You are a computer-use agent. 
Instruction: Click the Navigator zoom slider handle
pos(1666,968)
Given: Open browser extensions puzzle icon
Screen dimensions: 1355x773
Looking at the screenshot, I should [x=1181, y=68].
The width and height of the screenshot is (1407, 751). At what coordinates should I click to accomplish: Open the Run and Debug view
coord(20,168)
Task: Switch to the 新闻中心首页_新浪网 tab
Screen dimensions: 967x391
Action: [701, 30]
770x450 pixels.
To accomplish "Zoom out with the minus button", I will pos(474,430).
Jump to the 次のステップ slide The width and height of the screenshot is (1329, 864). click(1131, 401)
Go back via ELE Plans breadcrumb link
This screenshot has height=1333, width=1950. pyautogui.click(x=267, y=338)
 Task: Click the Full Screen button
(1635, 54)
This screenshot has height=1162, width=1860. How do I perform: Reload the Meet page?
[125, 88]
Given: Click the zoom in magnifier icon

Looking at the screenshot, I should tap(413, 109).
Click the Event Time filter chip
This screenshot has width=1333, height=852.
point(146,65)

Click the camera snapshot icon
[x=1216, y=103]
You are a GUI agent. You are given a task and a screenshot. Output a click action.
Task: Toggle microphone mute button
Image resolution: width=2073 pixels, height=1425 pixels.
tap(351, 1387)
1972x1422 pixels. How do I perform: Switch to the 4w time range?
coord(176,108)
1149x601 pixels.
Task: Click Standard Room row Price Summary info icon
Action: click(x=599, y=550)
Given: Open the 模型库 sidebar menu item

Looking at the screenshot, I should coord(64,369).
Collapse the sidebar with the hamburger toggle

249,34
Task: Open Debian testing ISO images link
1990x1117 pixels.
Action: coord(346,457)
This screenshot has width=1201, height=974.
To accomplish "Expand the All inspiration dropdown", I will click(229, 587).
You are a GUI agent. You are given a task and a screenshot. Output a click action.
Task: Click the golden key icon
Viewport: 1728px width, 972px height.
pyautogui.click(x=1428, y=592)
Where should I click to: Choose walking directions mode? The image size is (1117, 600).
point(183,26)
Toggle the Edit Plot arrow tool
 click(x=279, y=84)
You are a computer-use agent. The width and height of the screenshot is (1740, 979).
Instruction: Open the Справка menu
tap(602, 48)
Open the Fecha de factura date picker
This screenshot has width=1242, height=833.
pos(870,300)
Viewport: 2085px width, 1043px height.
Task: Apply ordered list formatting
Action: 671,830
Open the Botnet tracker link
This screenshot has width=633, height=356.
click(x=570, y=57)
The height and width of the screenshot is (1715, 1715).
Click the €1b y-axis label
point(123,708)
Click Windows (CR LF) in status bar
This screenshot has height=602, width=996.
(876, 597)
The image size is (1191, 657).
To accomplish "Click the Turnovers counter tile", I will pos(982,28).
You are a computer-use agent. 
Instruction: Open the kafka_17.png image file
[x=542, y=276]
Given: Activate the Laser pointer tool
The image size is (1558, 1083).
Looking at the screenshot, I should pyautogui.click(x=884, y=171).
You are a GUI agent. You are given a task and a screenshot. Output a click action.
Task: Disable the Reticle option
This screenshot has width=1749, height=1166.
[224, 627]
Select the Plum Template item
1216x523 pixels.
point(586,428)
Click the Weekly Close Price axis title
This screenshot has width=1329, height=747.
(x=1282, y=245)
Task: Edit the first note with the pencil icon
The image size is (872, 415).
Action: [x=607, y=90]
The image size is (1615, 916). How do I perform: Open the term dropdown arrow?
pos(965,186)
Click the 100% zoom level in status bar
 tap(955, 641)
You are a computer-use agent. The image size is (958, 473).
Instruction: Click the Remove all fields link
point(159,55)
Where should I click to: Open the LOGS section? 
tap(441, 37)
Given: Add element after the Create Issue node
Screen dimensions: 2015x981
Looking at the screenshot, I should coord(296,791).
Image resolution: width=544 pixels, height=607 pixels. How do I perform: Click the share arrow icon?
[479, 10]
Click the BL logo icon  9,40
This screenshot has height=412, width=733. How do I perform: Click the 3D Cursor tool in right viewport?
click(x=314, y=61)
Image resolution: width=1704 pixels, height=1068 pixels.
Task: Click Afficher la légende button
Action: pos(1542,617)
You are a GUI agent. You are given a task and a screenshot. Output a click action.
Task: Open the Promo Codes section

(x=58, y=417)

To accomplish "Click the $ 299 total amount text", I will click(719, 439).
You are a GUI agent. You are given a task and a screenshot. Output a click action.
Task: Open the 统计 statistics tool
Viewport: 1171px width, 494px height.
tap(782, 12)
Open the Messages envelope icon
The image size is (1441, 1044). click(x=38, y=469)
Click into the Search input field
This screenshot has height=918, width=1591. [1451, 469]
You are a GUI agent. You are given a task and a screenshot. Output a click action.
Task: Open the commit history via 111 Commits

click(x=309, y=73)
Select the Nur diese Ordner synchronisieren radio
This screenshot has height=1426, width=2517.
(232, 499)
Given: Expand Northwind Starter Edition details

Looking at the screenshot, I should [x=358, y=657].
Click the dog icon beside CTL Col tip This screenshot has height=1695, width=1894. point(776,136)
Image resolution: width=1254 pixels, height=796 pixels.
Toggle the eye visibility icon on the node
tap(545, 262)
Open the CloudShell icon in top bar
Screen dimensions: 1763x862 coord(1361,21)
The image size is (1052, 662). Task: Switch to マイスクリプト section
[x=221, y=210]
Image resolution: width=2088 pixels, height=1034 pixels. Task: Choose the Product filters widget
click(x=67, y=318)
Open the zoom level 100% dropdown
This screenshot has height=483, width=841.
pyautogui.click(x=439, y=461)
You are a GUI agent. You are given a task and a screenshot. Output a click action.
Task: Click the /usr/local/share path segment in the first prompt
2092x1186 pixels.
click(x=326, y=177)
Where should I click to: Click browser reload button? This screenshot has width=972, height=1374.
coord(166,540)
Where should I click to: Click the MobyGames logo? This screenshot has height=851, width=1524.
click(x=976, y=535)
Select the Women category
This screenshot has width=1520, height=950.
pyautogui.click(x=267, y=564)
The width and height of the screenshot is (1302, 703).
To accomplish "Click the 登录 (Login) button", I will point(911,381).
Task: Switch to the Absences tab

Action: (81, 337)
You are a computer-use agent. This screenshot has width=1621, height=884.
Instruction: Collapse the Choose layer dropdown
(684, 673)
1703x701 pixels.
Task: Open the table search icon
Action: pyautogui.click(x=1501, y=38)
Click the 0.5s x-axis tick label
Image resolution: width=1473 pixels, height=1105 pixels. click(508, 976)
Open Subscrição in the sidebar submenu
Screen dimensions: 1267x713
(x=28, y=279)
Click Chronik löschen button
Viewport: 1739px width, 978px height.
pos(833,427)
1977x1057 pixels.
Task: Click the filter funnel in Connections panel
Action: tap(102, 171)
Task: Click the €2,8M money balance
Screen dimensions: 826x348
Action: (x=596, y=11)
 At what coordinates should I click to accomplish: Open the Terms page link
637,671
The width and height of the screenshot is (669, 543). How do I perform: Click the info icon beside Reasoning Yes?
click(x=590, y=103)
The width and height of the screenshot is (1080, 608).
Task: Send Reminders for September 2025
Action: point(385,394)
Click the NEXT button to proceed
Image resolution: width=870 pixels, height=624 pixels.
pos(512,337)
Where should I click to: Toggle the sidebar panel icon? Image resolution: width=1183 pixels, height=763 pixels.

__________

**WORK TASK**.
The answer must contain every line of the material, unchanged.

**RESULT OF THIS EXERCISE**.
You are a computer-use agent. 
Instruction: Click the Navigator zoom slider handle
pos(1666,968)
Given: Open browser extensions puzzle icon
Screen dimensions: 1355x773
Looking at the screenshot, I should [x=1181, y=68].
The width and height of the screenshot is (1407, 751). At what coordinates should I click to accomplish: Open the Run and Debug view
coord(20,168)
Task: Switch to the 新闻中心首页_新浪网 tab
Screen dimensions: 967x391
Action: [701, 30]
770x450 pixels.
To accomplish "Zoom out with the minus button", I will pos(474,430).
Jump to the 次のステップ slide The width and height of the screenshot is (1329, 864). click(1131, 401)
Go back via ELE Plans breadcrumb link
This screenshot has height=1333, width=1950. pyautogui.click(x=267, y=338)
 Task: Click the Full Screen button
(1635, 54)
This screenshot has height=1162, width=1860. How do I perform: Reload the Meet page?
[125, 88]
Given: Click the zoom in magnifier icon

Looking at the screenshot, I should tap(413, 109).
Click the Event Time filter chip
This screenshot has width=1333, height=852.
point(146,65)

Click the camera snapshot icon
[x=1216, y=103]
You are a GUI agent. You are given a task and a screenshot. Output a click action.
Task: Toggle microphone mute button
Image resolution: width=2073 pixels, height=1425 pixels.
tap(351, 1387)
1972x1422 pixels. How do I perform: Switch to the 4w time range?
coord(176,108)
1149x601 pixels.
Task: Click Standard Room row Price Summary info icon
Action: click(x=599, y=550)
Given: Open the 模型库 sidebar menu item

Looking at the screenshot, I should coord(64,369).
Collapse the sidebar with the hamburger toggle

249,34
Task: Open Debian testing ISO images link
1990x1117 pixels.
Action: coord(346,457)
This screenshot has width=1201, height=974.
To accomplish "Expand the All inspiration dropdown", I will click(229, 587).
You are a GUI agent. You are given a task and a screenshot. Output a click action.
Task: Click the golden key icon
Viewport: 1728px width, 972px height.
pyautogui.click(x=1428, y=592)
Where should I click to: Choose walking directions mode? The image size is (1117, 600).
point(183,26)
Toggle the Edit Plot arrow tool
 click(x=279, y=84)
You are a computer-use agent. The width and height of the screenshot is (1740, 979).
Instruction: Open the Справка menu
tap(602, 48)
Open the Fecha de factura date picker
This screenshot has width=1242, height=833.
pos(870,300)
Viewport: 2085px width, 1043px height.
Task: Apply ordered list formatting
Action: 671,830
Open the Botnet tracker link
This screenshot has width=633, height=356.
click(x=570, y=57)
The height and width of the screenshot is (1715, 1715).
Click the €1b y-axis label
point(123,708)
Click Windows (CR LF) in status bar
This screenshot has height=602, width=996.
(876, 597)
The image size is (1191, 657).
To accomplish "Click the Turnovers counter tile", I will pos(982,28).
You are a computer-use agent. 
Instruction: Open the kafka_17.png image file
[x=542, y=276]
Given: Activate the Laser pointer tool
The image size is (1558, 1083).
Looking at the screenshot, I should pyautogui.click(x=884, y=171).
You are a GUI agent. You are given a task and a screenshot. Output a click action.
Task: Disable the Reticle option
This screenshot has width=1749, height=1166.
[224, 627]
Select the Plum Template item
1216x523 pixels.
point(586,428)
Click the Weekly Close Price axis title
This screenshot has width=1329, height=747.
(x=1282, y=245)
Task: Edit the first note with the pencil icon
The image size is (872, 415).
Action: [x=607, y=90]
The image size is (1615, 916). How do I perform: Open the term dropdown arrow?
pos(965,186)
Click the 100% zoom level in status bar
 tap(955, 641)
You are a computer-use agent. The image size is (958, 473).
Instruction: Click the Remove all fields link
point(159,55)
Where should I click to: Open the LOGS section? 
tap(441, 37)
Given: Add element after the Create Issue node
Screen dimensions: 2015x981
Looking at the screenshot, I should coord(296,791).
Image resolution: width=544 pixels, height=607 pixels. How do I perform: Click the share arrow icon?
[479, 10]
Click the BL logo icon  9,40
This screenshot has height=412, width=733. How do I perform: Click the 3D Cursor tool in right viewport?
click(x=314, y=61)
Image resolution: width=1704 pixels, height=1068 pixels.
Task: Click Afficher la légende button
Action: pos(1542,617)
You are a GUI agent. You are given a task and a screenshot. Output a click action.
Task: Open the Promo Codes section

(x=58, y=417)

To accomplish "Click the $ 299 total amount text", I will click(719, 439).
You are a GUI agent. You are given a task and a screenshot. Output a click action.
Task: Open the 统计 statistics tool
Viewport: 1171px width, 494px height.
tap(782, 12)
Open the Messages envelope icon
The image size is (1441, 1044). click(x=38, y=469)
Click into the Search input field
This screenshot has height=918, width=1591. [1451, 469]
You are a GUI agent. You are given a task and a screenshot. Output a click action.
Task: Open the commit history via 111 Commits

click(x=309, y=73)
Select the Nur diese Ordner synchronisieren radio
This screenshot has height=1426, width=2517.
(232, 499)
Given: Expand Northwind Starter Edition details

Looking at the screenshot, I should [x=358, y=657].
Click the dog icon beside CTL Col tip This screenshot has height=1695, width=1894. point(776,136)
Image resolution: width=1254 pixels, height=796 pixels.
Toggle the eye visibility icon on the node
tap(545, 262)
Open the CloudShell icon in top bar
Screen dimensions: 1763x862 coord(1361,21)
The image size is (1052, 662). Task: Switch to マイスクリプト section
[x=221, y=210]
Image resolution: width=2088 pixels, height=1034 pixels. Task: Choose the Product filters widget
click(x=67, y=318)
Open the zoom level 100% dropdown
This screenshot has height=483, width=841.
pyautogui.click(x=439, y=461)
You are a GUI agent. You are given a task and a screenshot. Output a click action.
Task: Click the /usr/local/share path segment in the first prompt
2092x1186 pixels.
click(x=326, y=177)
Where should I click to: Click browser reload button? This screenshot has width=972, height=1374.
coord(166,540)
Where should I click to: Click the MobyGames logo? This screenshot has height=851, width=1524.
click(x=976, y=535)
Select the Women category
This screenshot has width=1520, height=950.
pyautogui.click(x=267, y=564)
The width and height of the screenshot is (1302, 703).
To accomplish "Click the 登录 (Login) button", I will point(911,381).
Task: Switch to the Absences tab

Action: (81, 337)
You are a computer-use agent. This screenshot has width=1621, height=884.
Instruction: Collapse the Choose layer dropdown
(684, 673)
1703x701 pixels.
Task: Open the table search icon
Action: pyautogui.click(x=1501, y=38)
Click the 0.5s x-axis tick label
Image resolution: width=1473 pixels, height=1105 pixels. click(508, 976)
Open Subscrição in the sidebar submenu
Screen dimensions: 1267x713
(x=28, y=279)
Click Chronik löschen button
Viewport: 1739px width, 978px height.
pos(833,427)
1977x1057 pixels.
Task: Click the filter funnel in Connections panel
Action: tap(102, 171)
Task: Click the €2,8M money balance
Screen dimensions: 826x348
Action: (x=596, y=11)
 At what coordinates should I click to accomplish: Open the Terms page link
637,671
The width and height of the screenshot is (669, 543). How do I perform: Click the info icon beside Reasoning Yes?
click(x=590, y=103)
The width and height of the screenshot is (1080, 608).
Task: Send Reminders for September 2025
Action: point(385,394)
Click the NEXT button to proceed
Image resolution: width=870 pixels, height=624 pixels.
pos(512,337)
Where should I click to: Toggle the sidebar panel icon? Image resolution: width=1183 pixels, height=763 pixels.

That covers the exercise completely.